How Modern Vision Models Describe Images
What Vision Models Actually Do
A vision model breaks an image into patches, encodes each patch into numerical representations, and processes these encodings through attention mechanisms that learn relationships between different regions of the image. The model has been trained on billions of image-text pairs, so it learns statistical correlations between visual features and natural language descriptions.
When asked to describe an image, the model doesn't "see" like humans do. It doesn't consciously understand that "this is a dog" because it somehow perceived dog-ness. Rather, it recognizes patterns in pixel values that correlate with the text token "dog" in its training data, and produces that token.
Why This Works Well for Many Images
For straightforward images—a photograph of two people shaking hands, a simple bar chart with clear labels, a company logo—this statistical approach works. The model has seen millions of similar images in training, so the patterns are well-established.
The Training Data Problem
Vision models are only as good as their training data. If a model was trained heavily on internet images (mostly photos, screenshots, common graphics), it will be excellent at those and mediocre at specialized visualizations (medical diagrams, specialized technical charts, scanned handwritten documents).
Where AI Excels: Image Categories That Require Minimal Review
Photographs and Real-World Objects
Modern vision models are excellent at describing photographs.

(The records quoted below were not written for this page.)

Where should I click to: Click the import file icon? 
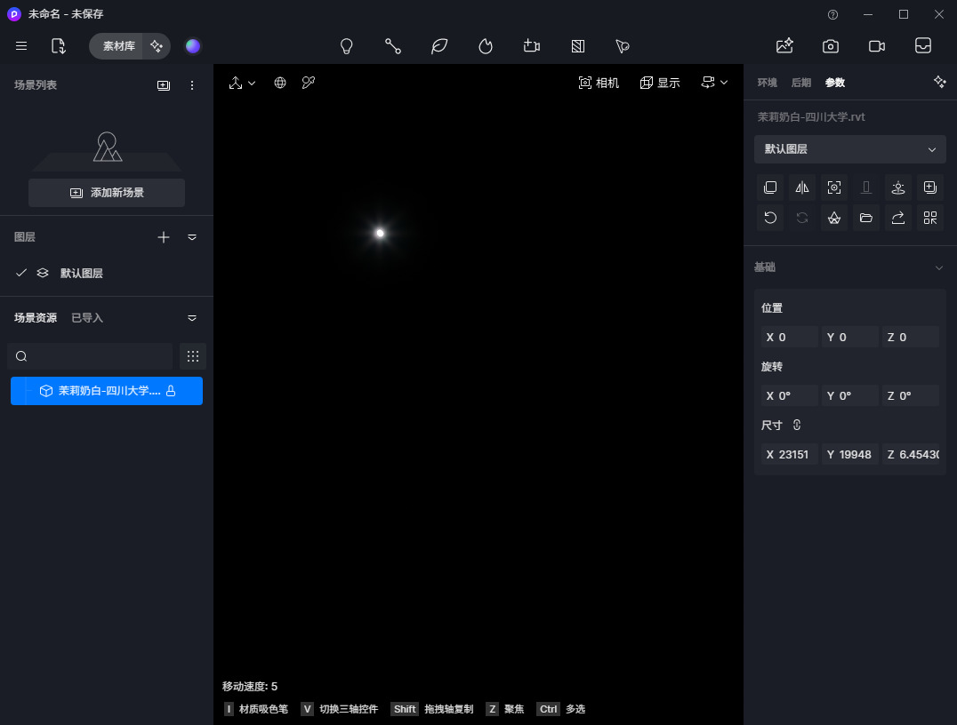coord(59,46)
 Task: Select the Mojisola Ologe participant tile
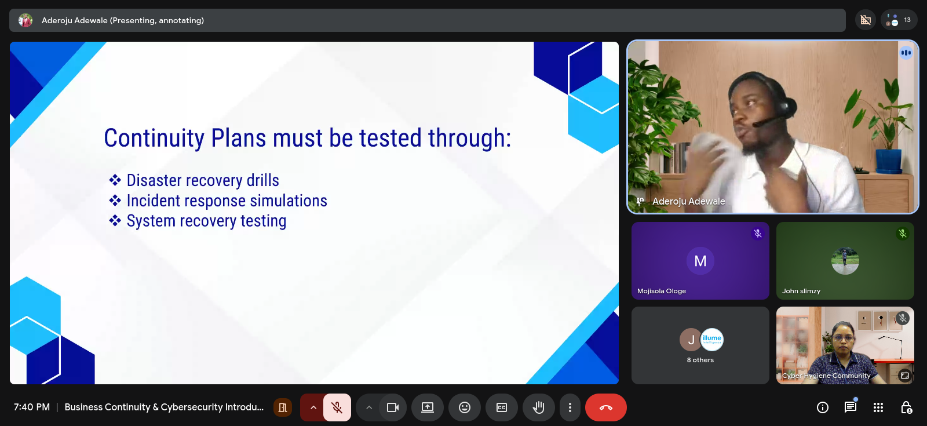[700, 261]
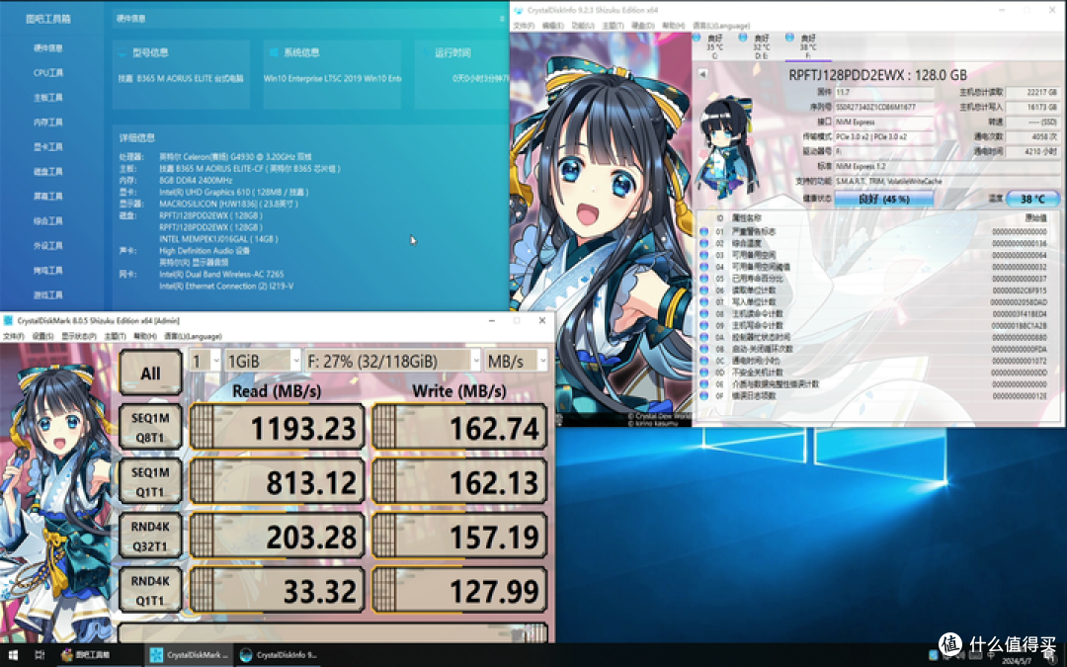This screenshot has height=667, width=1067.
Task: Change the MB/s unit dropdown
Action: point(516,361)
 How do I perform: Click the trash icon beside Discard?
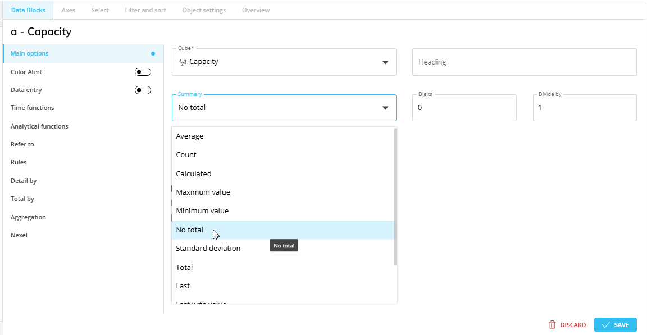coord(552,325)
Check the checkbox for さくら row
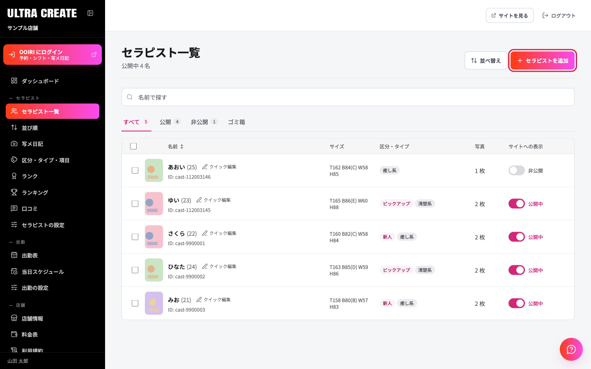Viewport: 591px width, 369px height. tap(135, 237)
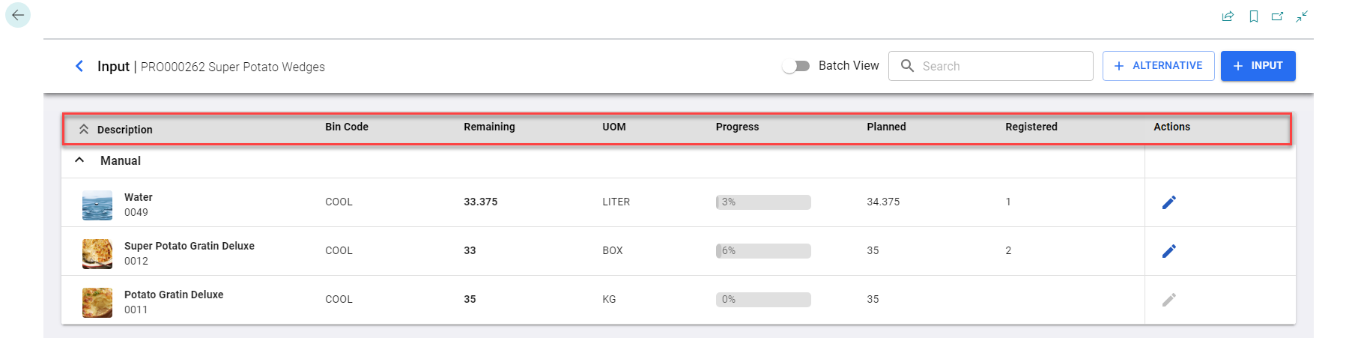Image resolution: width=1349 pixels, height=338 pixels.
Task: Click the Potato Gratin Deluxe pencil icon
Action: [x=1168, y=300]
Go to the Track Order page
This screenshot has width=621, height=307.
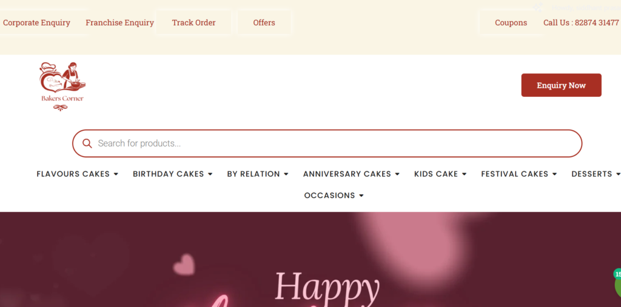[x=193, y=22]
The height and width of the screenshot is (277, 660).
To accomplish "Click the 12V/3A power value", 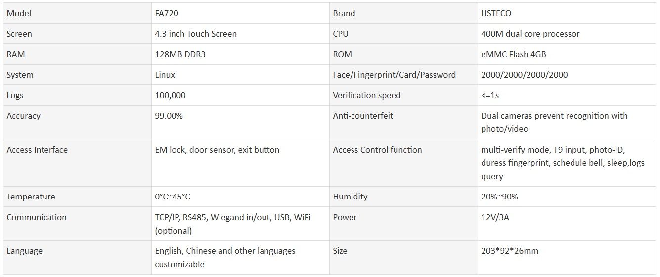I will point(495,217).
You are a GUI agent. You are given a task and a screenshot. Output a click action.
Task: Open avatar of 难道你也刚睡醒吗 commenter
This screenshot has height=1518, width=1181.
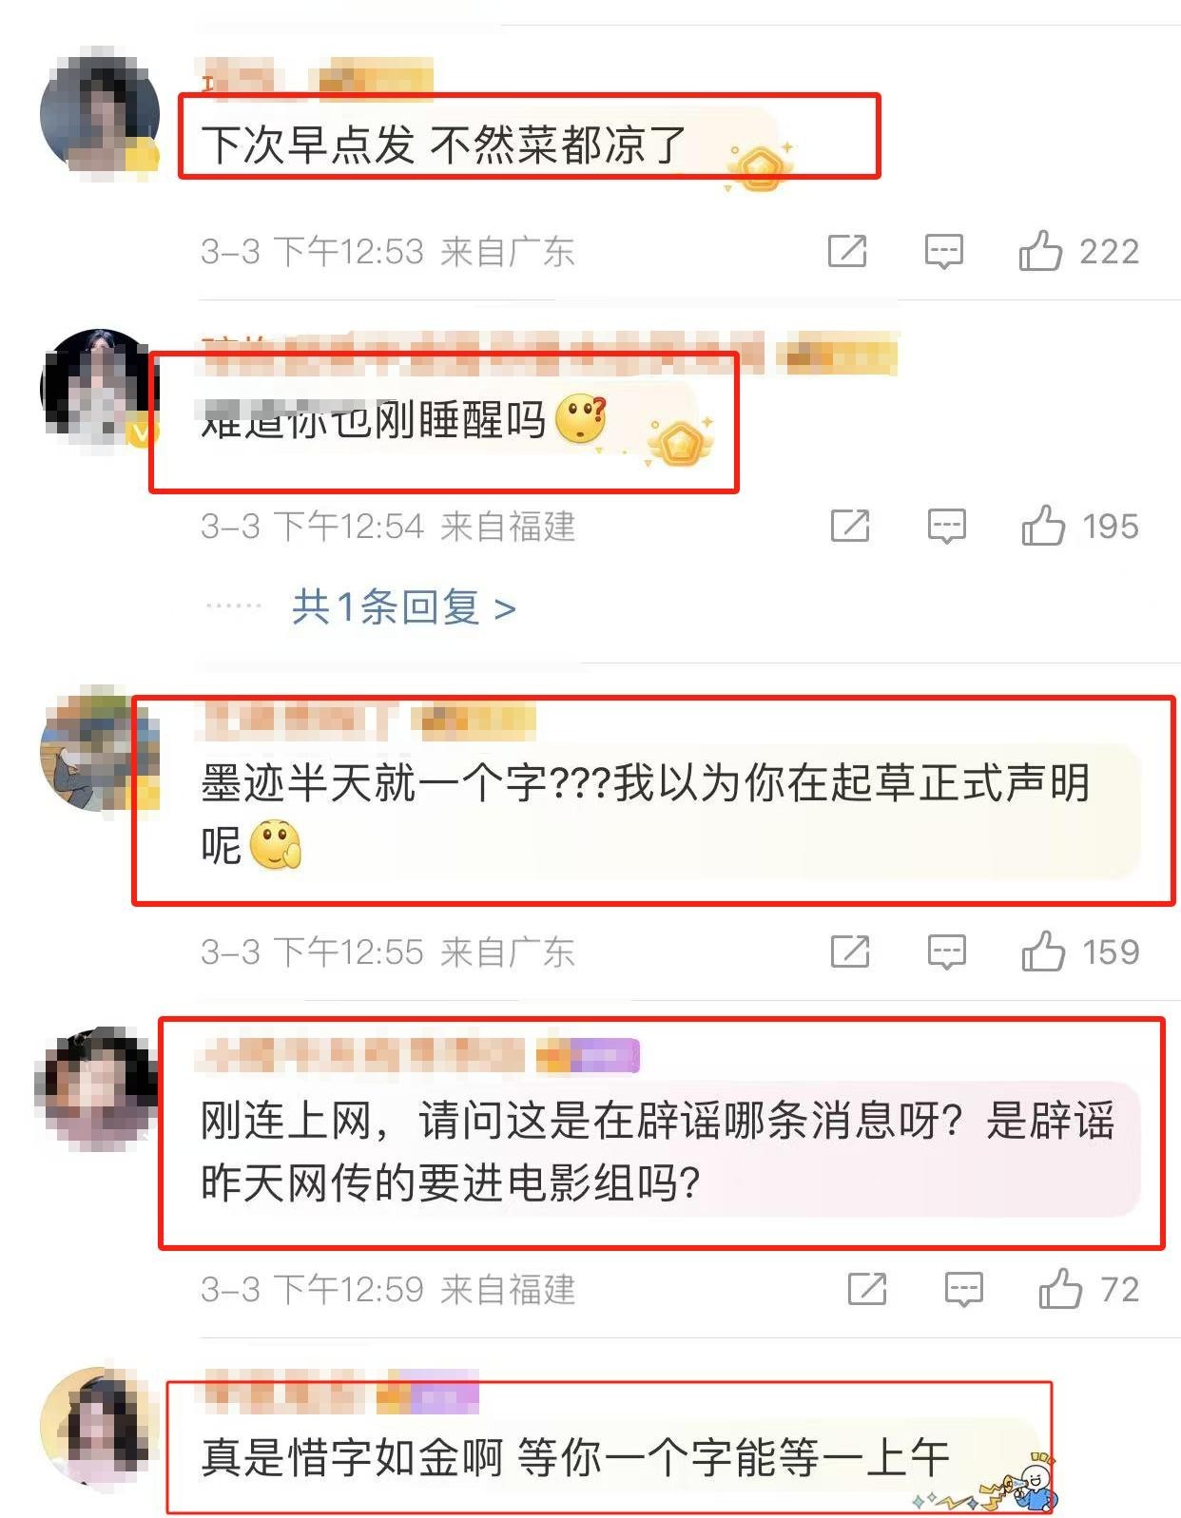tap(99, 388)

A photo of an office meeting, a landscape, a product, or people in an action—the model will produce accurate alt text. Example outputs:
- Photograph input: "Three colleagues in an office setting reviewing documents on a desk with a laptop"
- Actual context: Could be from a case study, training material, or compliance document
- AI output: "Three people in business attire review documents together at a desk with a laptop nearby." — Accurate and useful.
Simple Logos and Brand Graphics
A company logo, product badge, or simple icon—the model identifies these reliably. "RemeDocs logo" or "Microsoft Office icon" is straightforward for vision models.
Standard Charts and Graphs
Simple bar charts, pie charts, and line graphs with clear labels are handled well. The model can often extract the key data relationships. Example:
- Input: A bar chart showing quarterly revenue with four bars labeled Q1–Q4, with values 10M, 12M, 15M, 18M
- AI output: "Bar chart showing quarterly revenue growth from Q1 ($10M) through Q4 ($18M), with steady increases each quarter." — Accurate and conveys the key insight.
Simple Diagrams and Flowcharts
A basic organizational chart, simple process diagram, or flowchart with clear boxes and labels—vision models handle these well. The model identifies the boxes, their labels, and connection directions.
Maps and Geographic Visualizations
A map showing store locations, regional data, or geographic boundaries—the model can describe what's shown. "Map of the United States with regional sales data color-coded by state" is achievable.
Tables and Data Layouts
While tables should ideally be semantic HTML tables in PDFs, when they appear as images, vision models can extract table structure. "A 5-column table with headers: Product, Q1, Q2, Q3, Q4, containing regional revenue data" is producible.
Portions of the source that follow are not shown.